SUPPLIED RECORDS »
------------------------------------------------

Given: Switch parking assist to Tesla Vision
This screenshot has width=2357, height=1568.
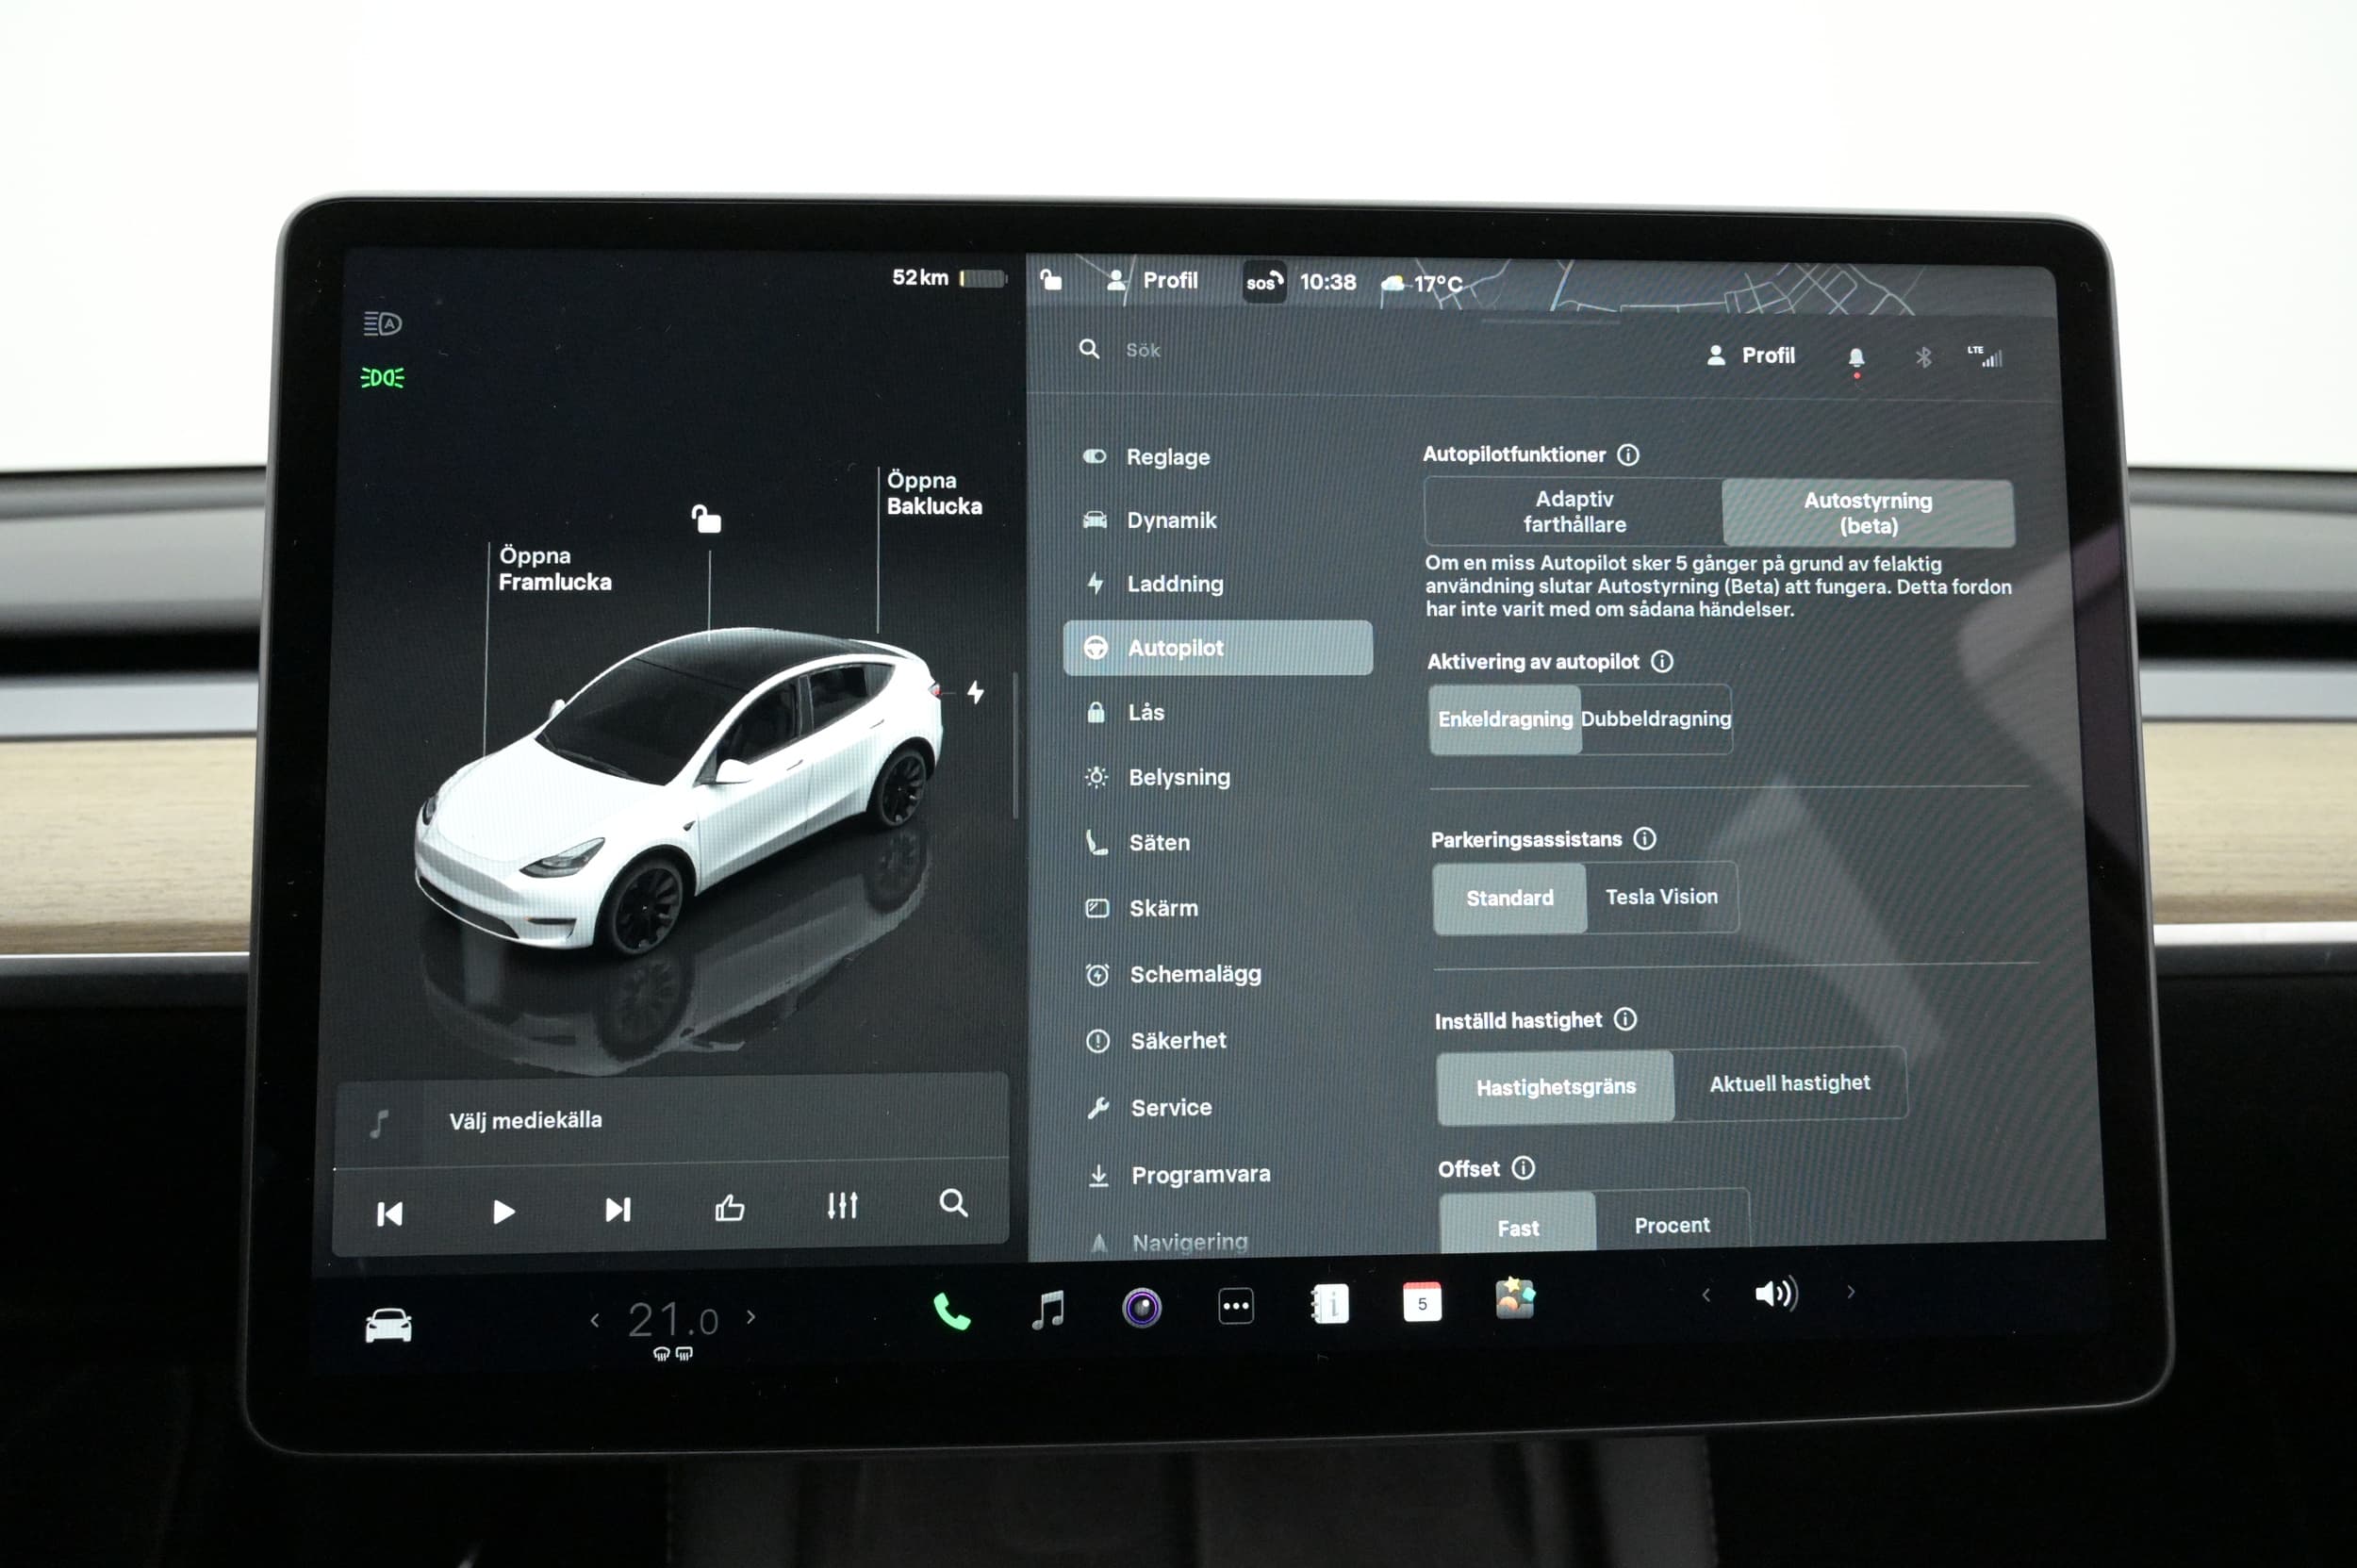Looking at the screenshot, I should click(1661, 897).
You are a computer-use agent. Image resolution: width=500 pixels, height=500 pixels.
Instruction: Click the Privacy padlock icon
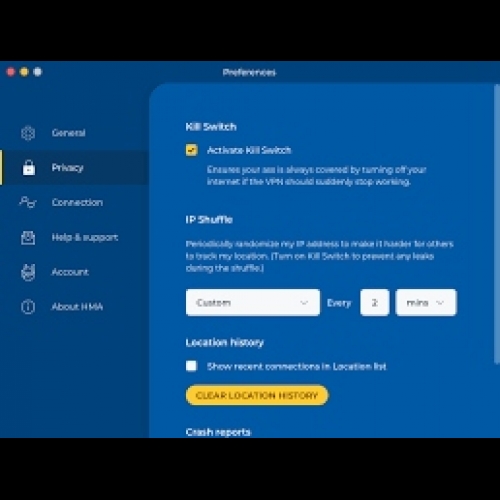click(x=29, y=167)
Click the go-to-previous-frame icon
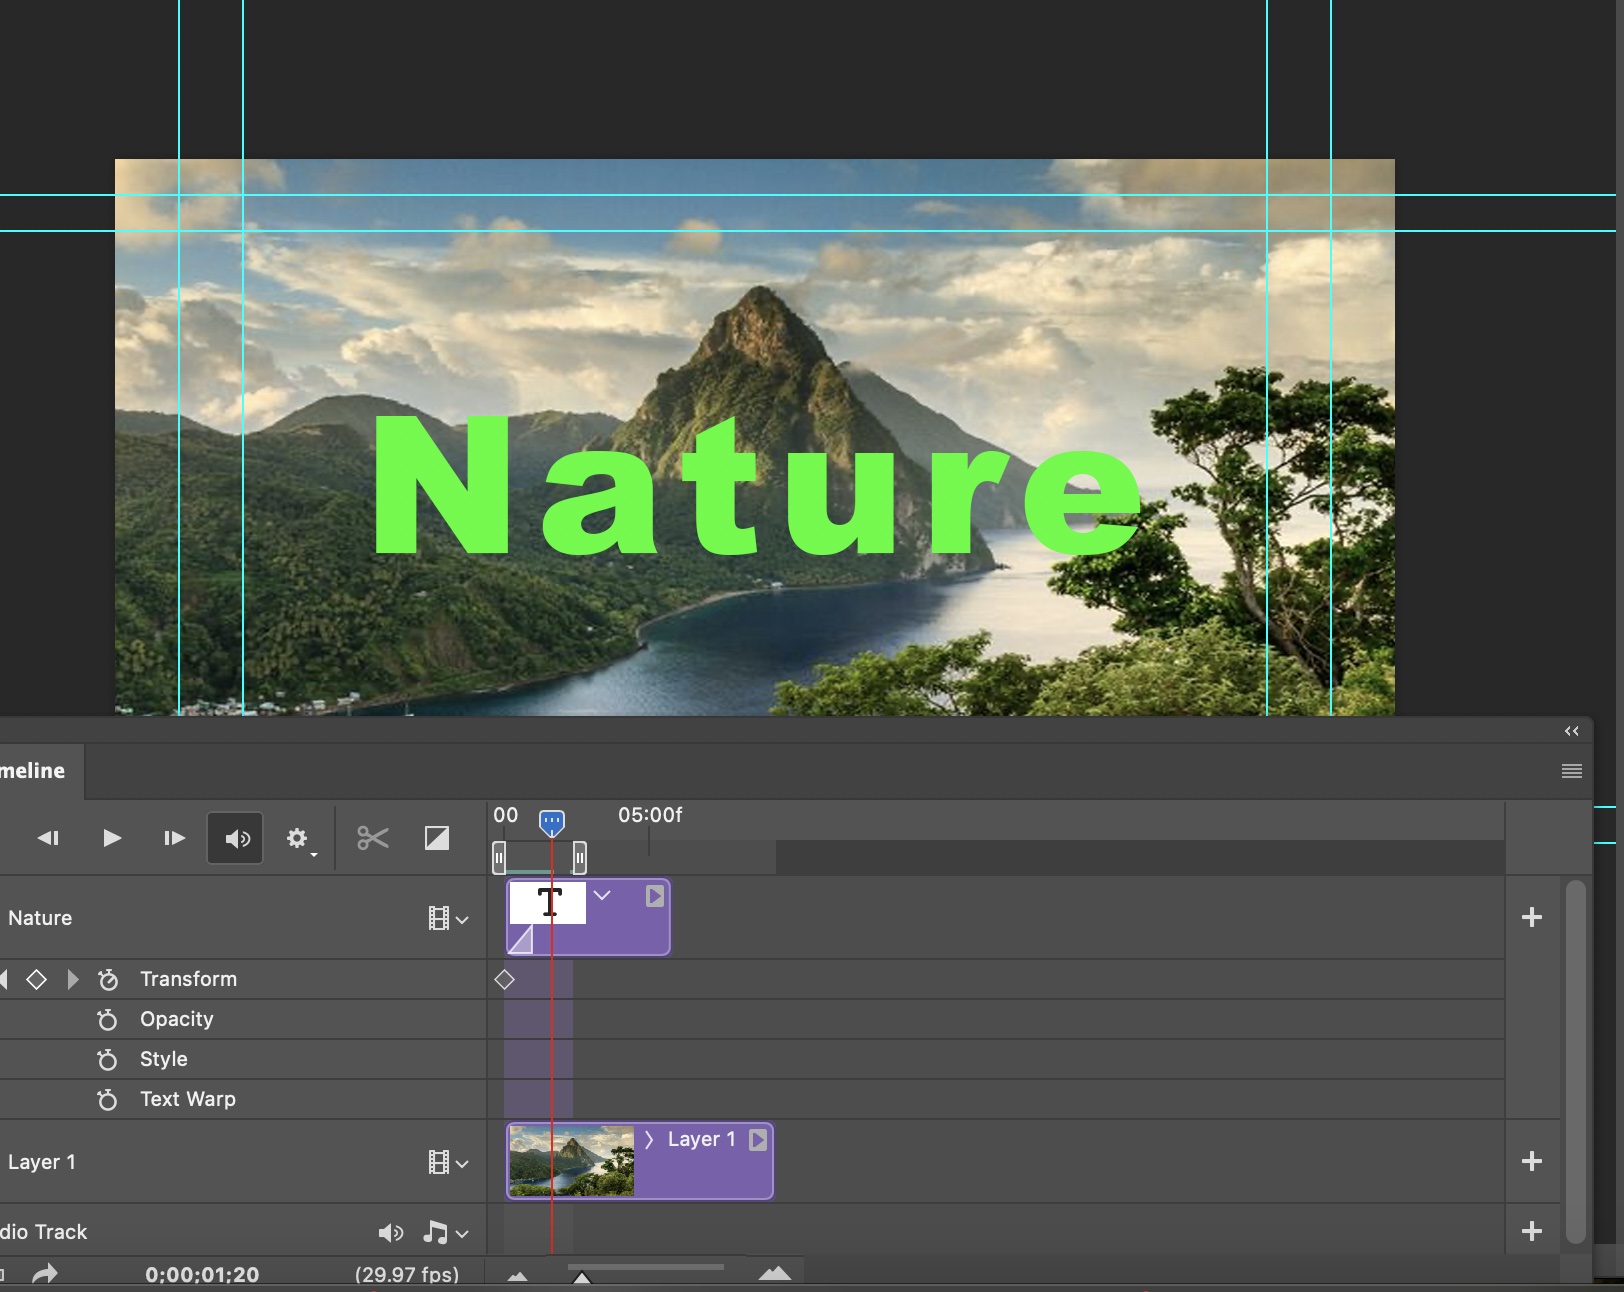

------------------------------------------------

WHAT NEEDS TO BE DONE » Express the data above as a Markdown table with the columns "Row" and "Data line": one row per line, with its row number and its text, and no rows for blank lines. Leave the pictures out of the answer.

THE RESULT »
| Row | Data line |
|---|---|
| 1 | Given: Switch parking assist to Tesla Vision |
| 2 | This screenshot has width=2357, height=1568. |
| 3 | Looking at the screenshot, I should click(1661, 897). |
| 4 | You are a computer-use agent. Image resolution: width=500 pixels, height=500 pixels. |
| 5 | Instruction: Click the Privacy padlock icon |
| 6 | click(x=29, y=167) |
| 7 | Click the go-to-previous-frame icon |